Farinelli would receive some of his worst abuse during three breathless years living and performing in England during the 1730s. One writer would dub him "this Amphibious Animal", a “piping, fiddling, squeaking, quav'ring, bawling” eunuch and a "Poor Distressed Foreigner, whose Cries have a sort of a Magick Charm in them [and] who is only fit to enervate the Youth of Great Britain, by the pernicious Influence of his Unnatural Voice".
The same writer went on to ask: "is there no Spirit left in the young Fellows of the Age? No Remains of Manhood? Will they suffer the Eyes, Ears, Hearts, and Souls, of their Mistresses, to follow an Echo of Virility? … Have they no Notion of this more Visible Prostitution, this Adultery of the Mind … when a Wife is alienated from her Husband, by any pleasure whatsoever?"
And as for the younger generation mesmerized by this singer? They “begin the ruin of their country."
Women were particularly satirized for their seemingly slavish devotion to Farinelli as they were rumoured to fantasize deliriously about being pleasured by his tongue in more ways than one. Many were said to have bankrupted their own families by showering the singer with expensive gifts. One satirist claimed that a "Lady who had spent all her Cash in Presents to Farinelli, fell into a violent Fever; and for six or seven Days together she was perpetually raving to the People about her, and desiring them to turn that rascally Italian out of the Room. For, says she, he is incessantly singing in that corner, and won't let me get a wink of Sleep."
While there was clearly a large amount of exaggeration, overreaction, jealousy and plain humbug in these various attacks on the singer, they are still very useful in giving us an idea of the huge Farinelli mania which was sweeping the country (and much of Europe) at the time.
The biggest irony of such rumours was that their main object of scorn was anything but a “bad boy” rock star. Aside from his careful lifestyle habits, Farinelli’s amenable, modest, hard-working personality left him popular among his colleagues and he made friends wherever he went. As for being a supposedly master seducer, he showed little interest in sex or in physical relationships throughout his adult life.
Farinelli may have added an extra something to his legend by retiring from the concert stage so comparatively young – at the age of 32 – and leaving his multitude of fans hungry for more. Nor would there be any come-back tours for him in middle or old age: Farinelli would forever be enshrined in their hearts as an eternal, beautiful, androgynous youth.

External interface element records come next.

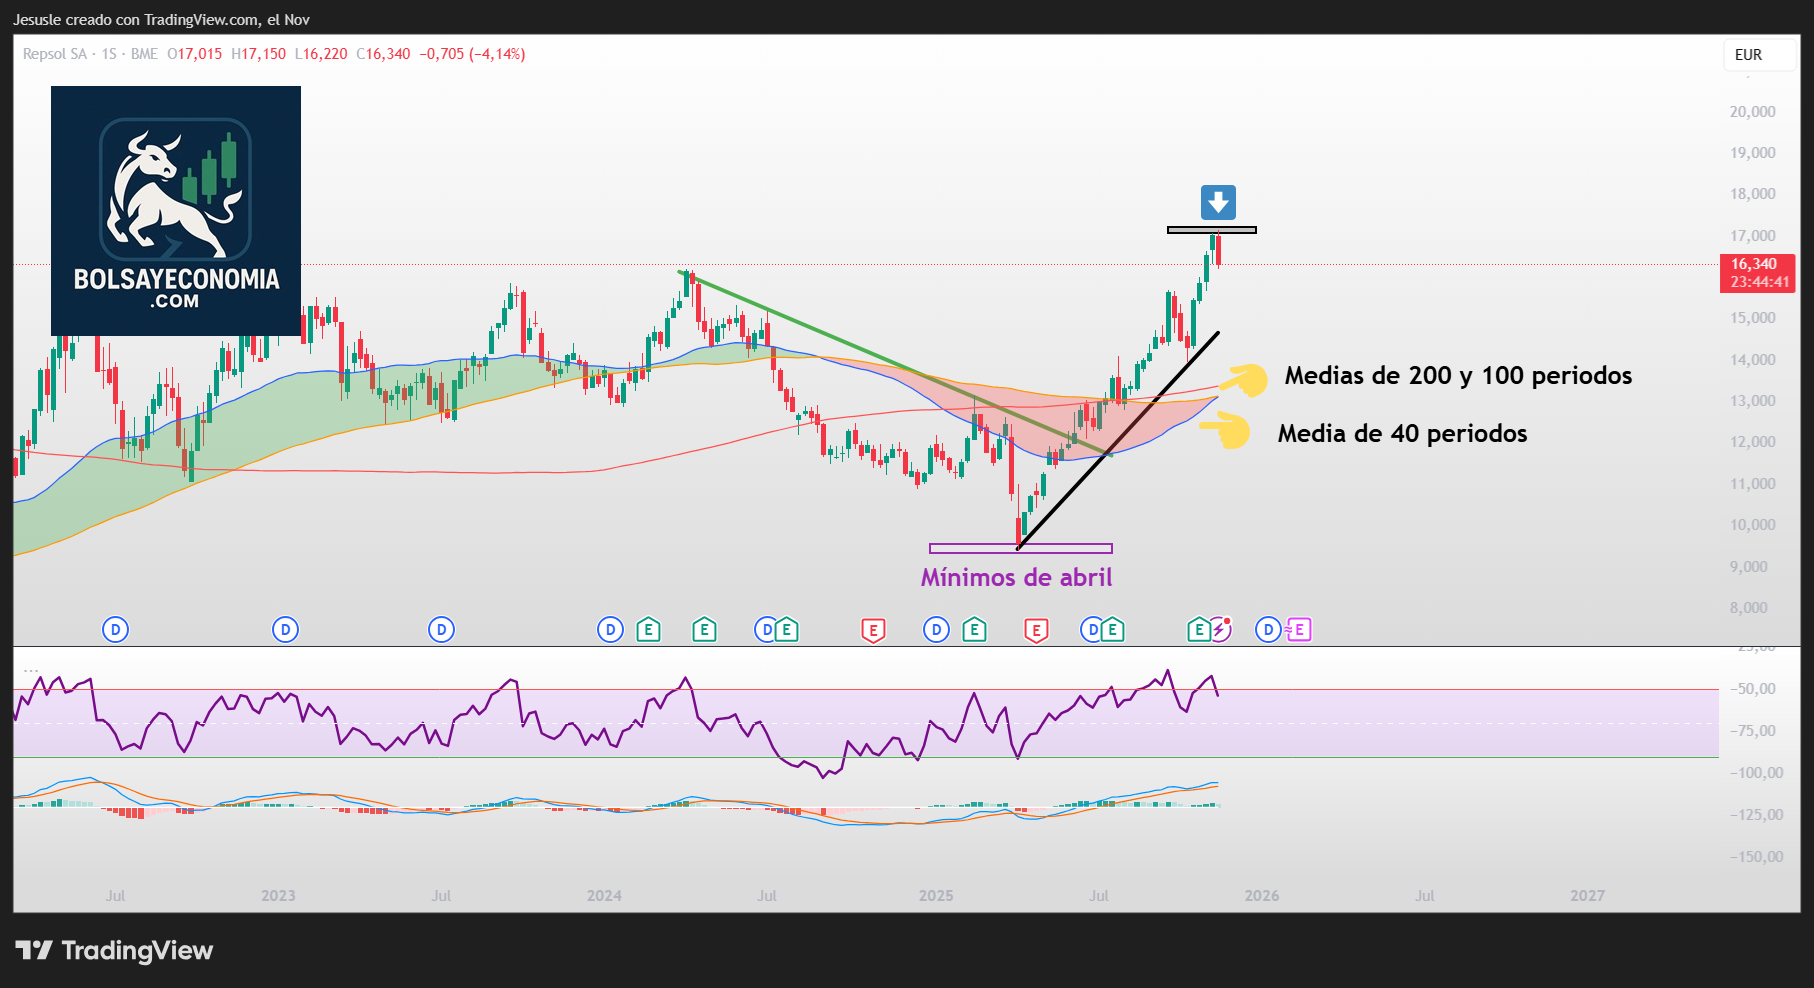Open the EUR currency selector
Screen dimensions: 1814x988
(x=1748, y=55)
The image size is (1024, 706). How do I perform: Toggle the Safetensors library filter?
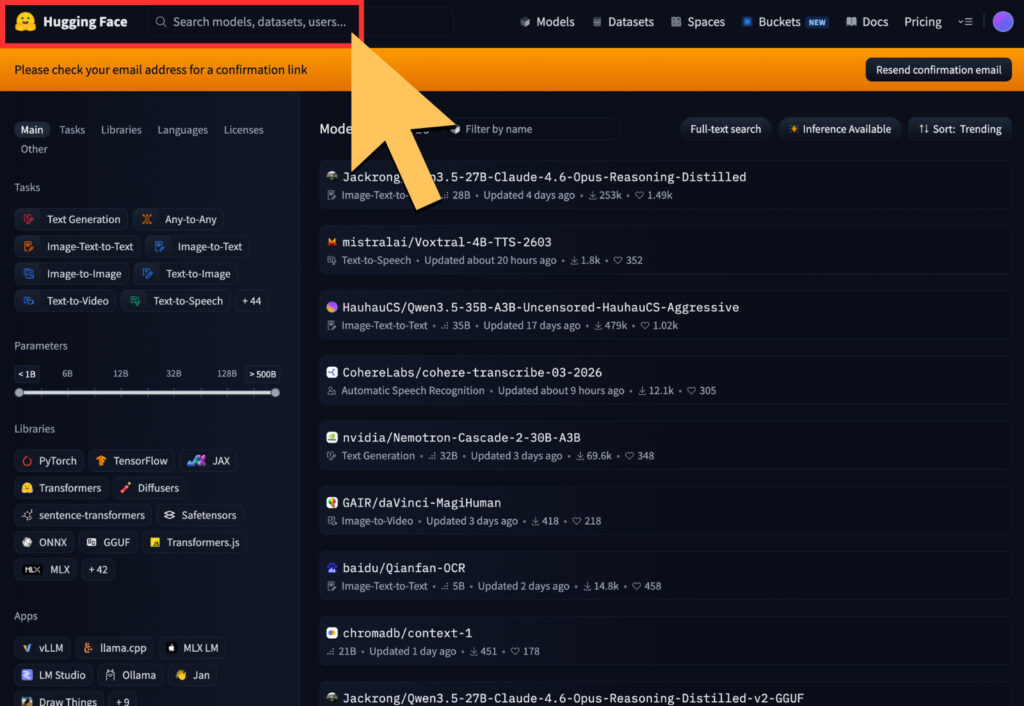tap(200, 515)
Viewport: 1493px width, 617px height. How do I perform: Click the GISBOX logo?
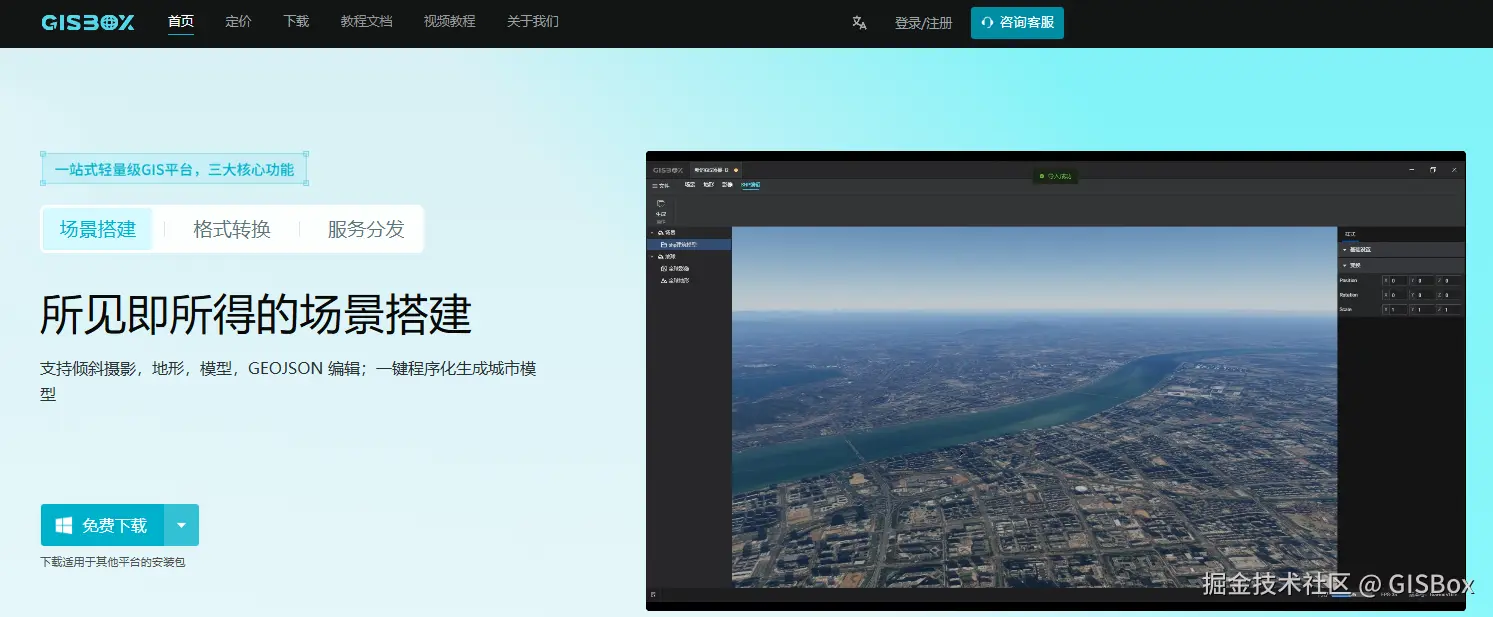click(x=88, y=22)
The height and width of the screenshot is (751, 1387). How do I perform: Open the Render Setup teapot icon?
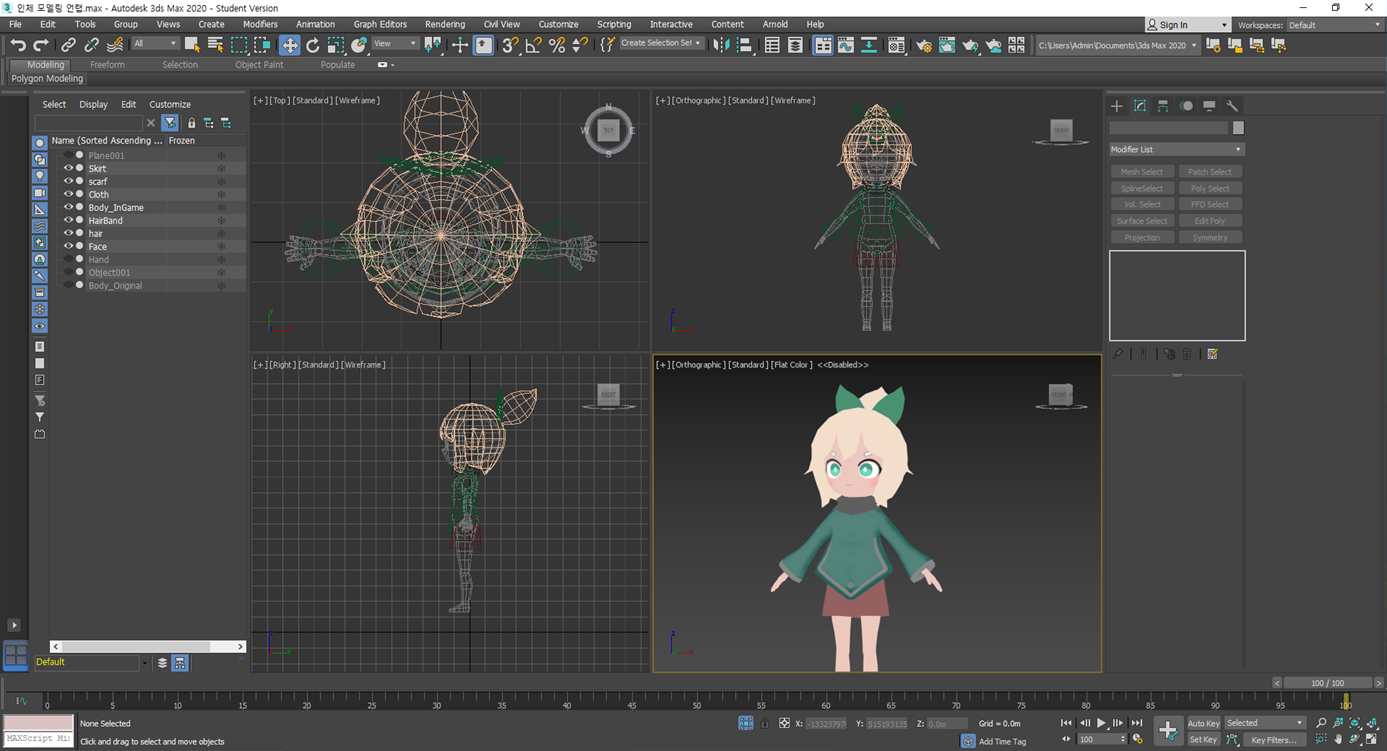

He still sang professionally for another two decades, as he moved to Spain to become a personal assistant to King Philip V: his inspirational nightly singing is said to have helped the monarch recover from a severe depression. Afterwards he became a great favourite of the royal court. He was appointed private counsellor to the king and allowed to supervise the music-making in both the royal court and Madrid opera house.
He finally retired from all singing in 1759 and moved back to Bologna, living in sumptuous surroundings for the rest of his life, where he was visited by many of the great and good of Europe (including composers Mozart and Gluck, author Giacomo Casanova, and the Holy Roman Emperor Joseph II).
He died in Bologna in 1782, generously leaving his fortune to his servants, and to several relatives who had taken care of him during his final years.